Limits on intermediate-mass black holes in six Galactic globular clusters with integral-field spectroscopy
Nora L\"utzgendorf, Markus Kissler-Patig, Karl Gebhardt, Holger, Baumgardt, Eva Noyola, P. Tim de Zeeuw, Nadine Neumayer, Behrang Jalali, Anja, Feldmeier

TL;DR
This study investigates six Galactic globular clusters using integral-field spectroscopy to search for intermediate-mass black holes, providing new upper limits and potential detections that inform black hole formation theories.
Contribution
It applies combined kinematic, photometric, and Jeans modeling techniques to set constraints on IMBH presence in globular clusters, with some clusters showing significant evidence for IMBHs.
Findings
NGC 1904 likely hosts an IMBH of (3 +- 1) x 10^3 M_SUN.
NGC 6266 likely hosts an IMBH of (2 +- 1) x 10^3 M_SUN.

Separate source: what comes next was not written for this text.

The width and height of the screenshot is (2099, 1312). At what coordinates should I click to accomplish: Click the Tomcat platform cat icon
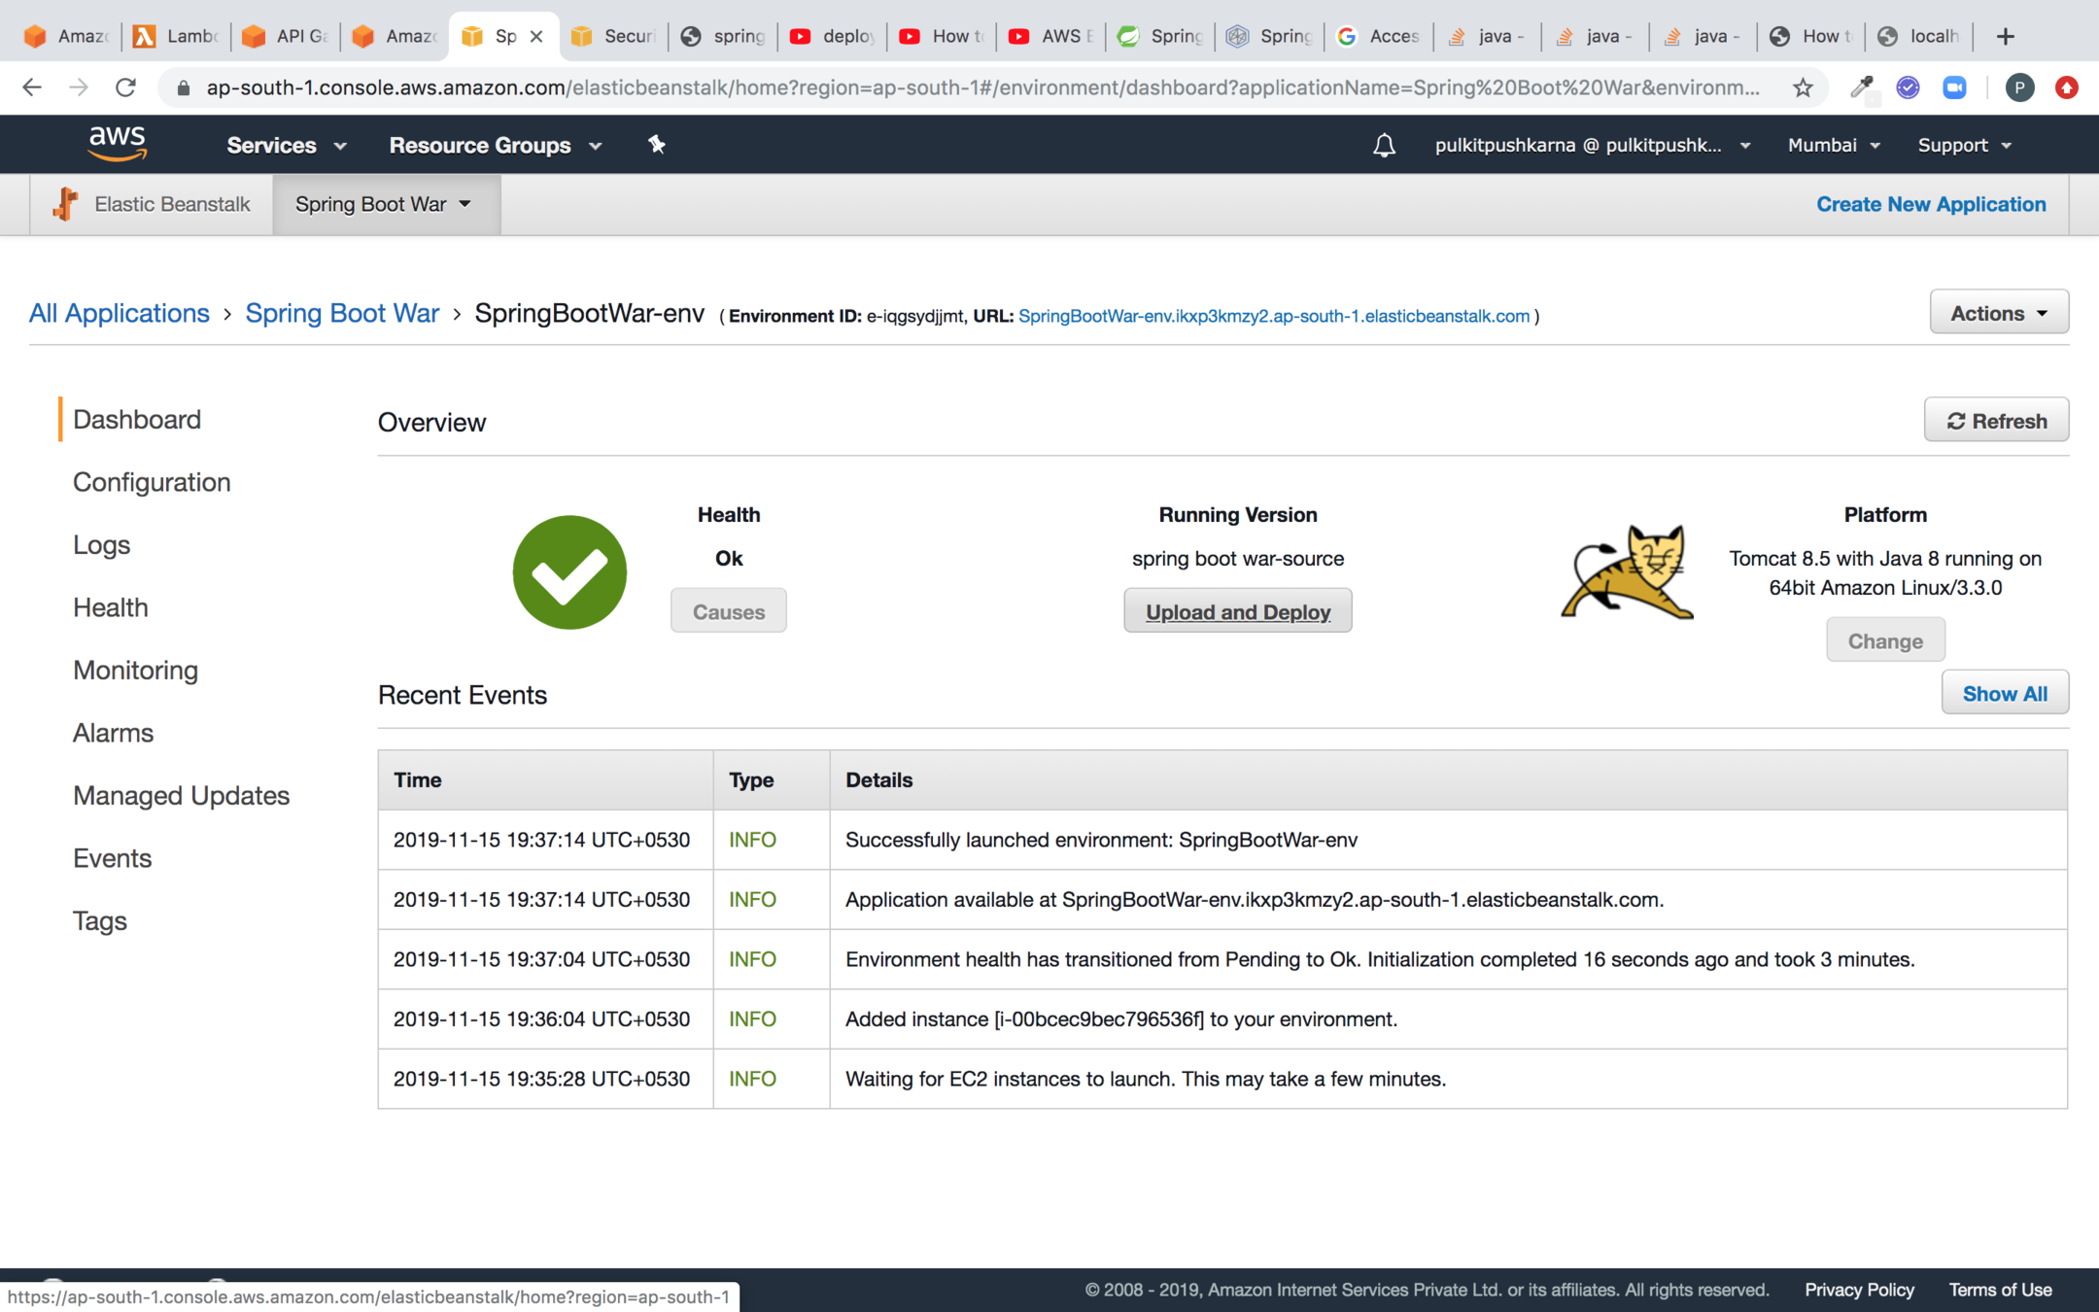(x=1628, y=572)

Upper limits on black hole masses were established for all six clusters.
Abstract
The formation of supermassive black holes at high redshift still remains a puzzle to astronomers. Their growth becomes reasonable only when starting from a massive seed black hole with mass of the order of 10^2 - 10^5 M_SUN. Intermediate-mass black holes (IMBHs) are therefore an important field of research. Especially the possibility of finding them in the centers of globular clusters has recently drawn attention. The search for IMBHs in the centers of globular clusters could therefore shed light on the process of black-hole formation and cluster evolution. We are investigating six galactic globular clusters for the presence of an IMBH at their centers. Based on their kinematic and photometric properties, we selected the globular clusters NGC 1851, NGC 1904 (M79), NGC 5694, NGC 5824, NGC 6093 (M80) and NGC 6266 (M62). We use integral field spectroscopy in order to obtain the central…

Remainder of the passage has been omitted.